— Task to complete —
Using the records below, locate all lines containing "will" and return them.

━━━ Given information

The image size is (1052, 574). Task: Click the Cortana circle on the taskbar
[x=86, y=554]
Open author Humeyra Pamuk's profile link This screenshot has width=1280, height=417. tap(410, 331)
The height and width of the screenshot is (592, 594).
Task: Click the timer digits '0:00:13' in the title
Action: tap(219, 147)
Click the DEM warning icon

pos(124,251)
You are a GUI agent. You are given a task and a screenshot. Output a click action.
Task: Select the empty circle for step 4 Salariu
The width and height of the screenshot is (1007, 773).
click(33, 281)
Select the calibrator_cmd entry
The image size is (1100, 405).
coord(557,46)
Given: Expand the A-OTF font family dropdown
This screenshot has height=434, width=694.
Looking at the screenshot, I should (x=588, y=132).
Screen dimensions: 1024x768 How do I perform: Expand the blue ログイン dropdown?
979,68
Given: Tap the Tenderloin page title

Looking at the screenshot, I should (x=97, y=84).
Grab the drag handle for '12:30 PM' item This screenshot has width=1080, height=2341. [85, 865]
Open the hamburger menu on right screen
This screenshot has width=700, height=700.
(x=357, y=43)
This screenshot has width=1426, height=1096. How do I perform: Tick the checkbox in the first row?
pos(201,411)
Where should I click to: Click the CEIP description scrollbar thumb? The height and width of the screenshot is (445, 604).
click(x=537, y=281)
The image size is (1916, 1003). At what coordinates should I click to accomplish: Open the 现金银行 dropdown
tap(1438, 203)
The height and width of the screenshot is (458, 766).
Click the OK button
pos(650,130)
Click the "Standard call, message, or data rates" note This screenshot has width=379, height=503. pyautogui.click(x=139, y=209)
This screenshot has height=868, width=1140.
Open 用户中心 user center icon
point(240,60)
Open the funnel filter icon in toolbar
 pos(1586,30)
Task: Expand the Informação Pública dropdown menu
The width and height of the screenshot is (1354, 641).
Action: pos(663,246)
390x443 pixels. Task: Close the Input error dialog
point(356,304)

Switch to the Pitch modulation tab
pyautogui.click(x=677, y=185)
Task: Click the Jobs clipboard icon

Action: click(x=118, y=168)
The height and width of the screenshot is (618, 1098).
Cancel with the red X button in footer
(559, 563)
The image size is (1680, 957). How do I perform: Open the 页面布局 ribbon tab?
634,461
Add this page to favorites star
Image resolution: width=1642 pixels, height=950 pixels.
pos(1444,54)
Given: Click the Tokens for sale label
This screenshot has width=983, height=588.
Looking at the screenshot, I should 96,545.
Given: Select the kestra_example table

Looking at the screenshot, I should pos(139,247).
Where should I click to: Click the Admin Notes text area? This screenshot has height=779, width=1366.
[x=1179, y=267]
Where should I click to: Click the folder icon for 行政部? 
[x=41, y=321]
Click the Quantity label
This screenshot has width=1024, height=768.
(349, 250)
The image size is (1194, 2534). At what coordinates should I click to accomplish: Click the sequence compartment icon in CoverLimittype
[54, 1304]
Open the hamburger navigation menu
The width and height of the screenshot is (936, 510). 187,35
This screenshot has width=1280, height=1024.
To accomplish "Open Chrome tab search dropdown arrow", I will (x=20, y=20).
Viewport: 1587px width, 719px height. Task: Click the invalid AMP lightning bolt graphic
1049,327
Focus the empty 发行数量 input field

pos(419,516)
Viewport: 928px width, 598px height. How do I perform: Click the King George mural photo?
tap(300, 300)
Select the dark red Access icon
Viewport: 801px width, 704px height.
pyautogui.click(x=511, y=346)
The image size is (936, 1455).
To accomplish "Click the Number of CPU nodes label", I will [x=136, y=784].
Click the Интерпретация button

━━━━━━

— Response area —
To accomplish "Open Chrome tab search dropdown arrow", I will (x=20, y=20).
To accomplish "Click the Number of CPU nodes label", I will [x=136, y=784].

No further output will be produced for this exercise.